Writing Skills
This guide explores the core concepts of creating tools in SILO.
The Skill Class
A SILO skill is an instance of the Skill class, which manages all tools, argument parsing, error handling, and serialization.
Creating Tools
Tools are functions decorated with @skill.tool(). SILO uses Pydantic via validate_call to determine the arguments, types, and defaults.
@skill.tool()
def greet(name: str, shout: bool = False):
"""Greets a user by name."""
msg = f"Hello, {name}!"
if shout:
msg = msg.upper()
return f"Result: {msg}"
SILO automatically maps the above signature to standard CLI flags:
⠋ Executing github:greet...
╭────────────────────────────── Execution Result ───────────────────────────────╮
│ HELLO, ALICE! │
╰──────────────────────────────────────────────────────────────────────────────╯
Using Pydantic for Complex Input
LLMs are excellent at writing JSON. If your tool requires a complex structure (like an object or a list of items), use Pydantic Models as argument types.
from pydantic import BaseModel
from silo import Skill, AgentResponse
skill = Skill("issue_tracker")
class Issue(BaseModel):
title: str
body: str
@skill.tool()
def create_issue(repo: str, detail: Issue):
"""Creates a new issue in a repository."""
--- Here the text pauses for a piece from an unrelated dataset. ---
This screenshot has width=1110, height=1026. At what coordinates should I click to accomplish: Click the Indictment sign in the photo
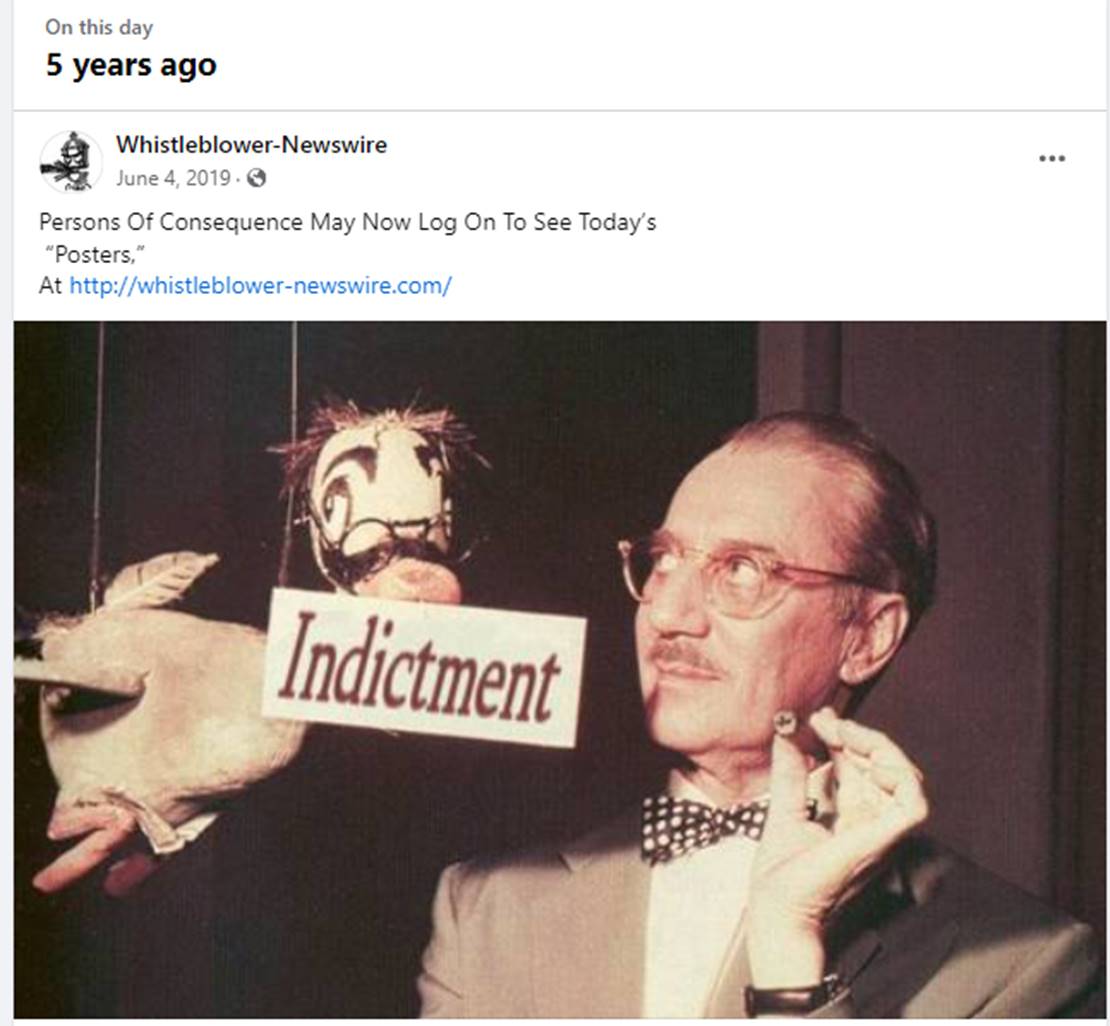click(423, 667)
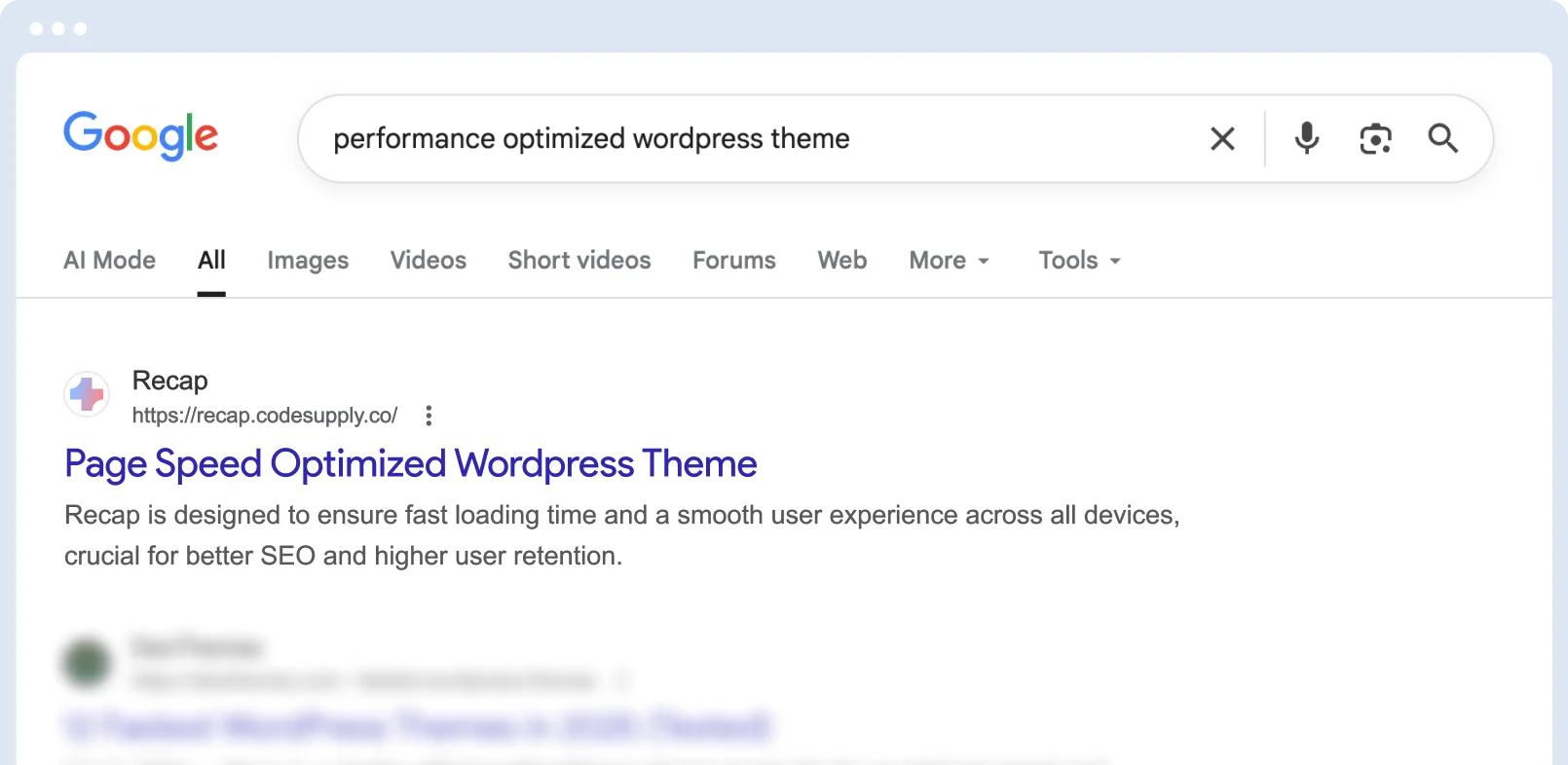Viewport: 1568px width, 765px height.
Task: Open the three-dot menu beside the Recap URL
Action: (x=429, y=416)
# detail is now a fully typed Pydantic object
print(f"Creating issue '{detail.title}' in {repo}")
return AgentResponse(
llm_text=f"Issue '{detail.title}' created in {repo}",
raw_data={"status": "created", "repo": repo, "issue": detail.title}
)
Usage from the CLI:
silo run issue_tracker create_issue \
--repo "user/repo" \
--detail '{"title": "Bug", "body": "Fixed"}'
⠋ Executing issue_tracker:create_issue...
╭────────────────────────────── Execution Result ───────────────────────────────╮
│ Issue 'Bug' created in user/repo │
╰──────────────────────────────────────────────────────────────────────────────╯
Managing Secrets
To use sensitive data like API tokens, use require_secret(). SILO will handle secure storage in the OS Keychain and only prompt the user once.
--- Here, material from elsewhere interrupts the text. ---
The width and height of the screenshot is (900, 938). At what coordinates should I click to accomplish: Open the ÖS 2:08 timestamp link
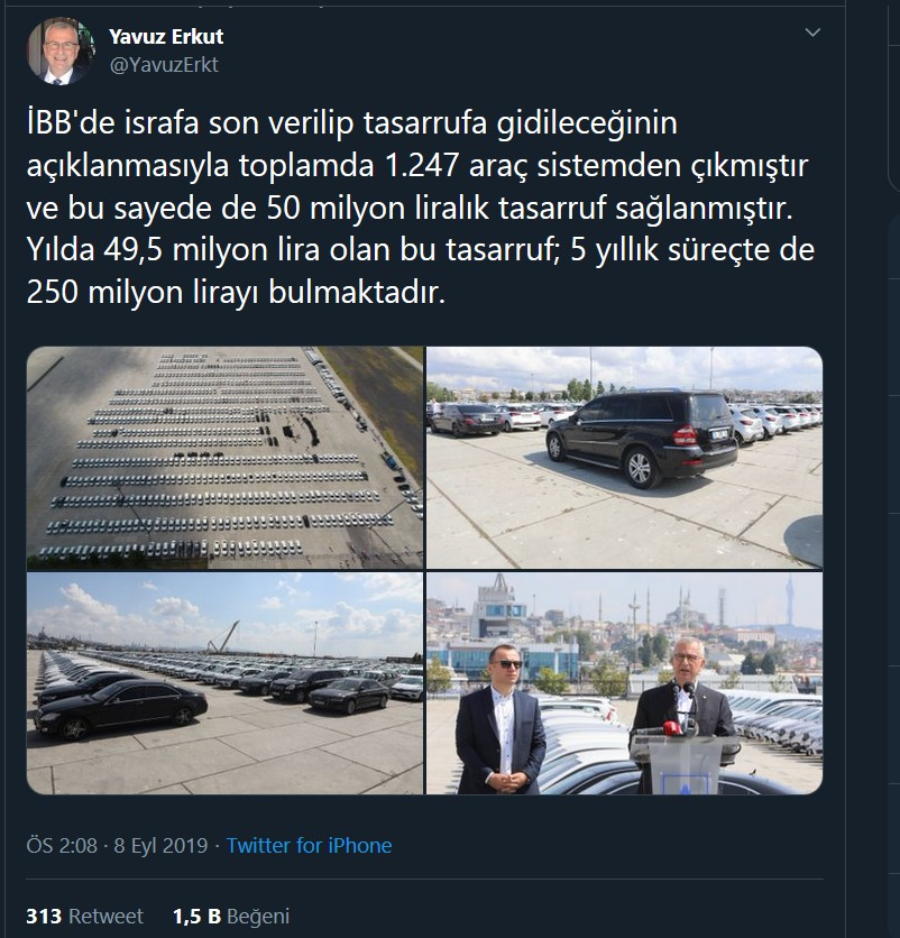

from silo import Skill, require_secret
skill = Skill("github")
@skill.tool()
def get_user():
token = require_secret("GITHUB_TOKEN")
# Use token in your API calls...
return "User data retrieved."
Structuring the Output
When returning data from a SILO tool, you can return:
1. A string: Automatically wrapped in a success response.
2. A dictionary: Automatically converted to JSON.
3. AgentResponse: The recommended way to provide separate content for the LLM and the orchestrator.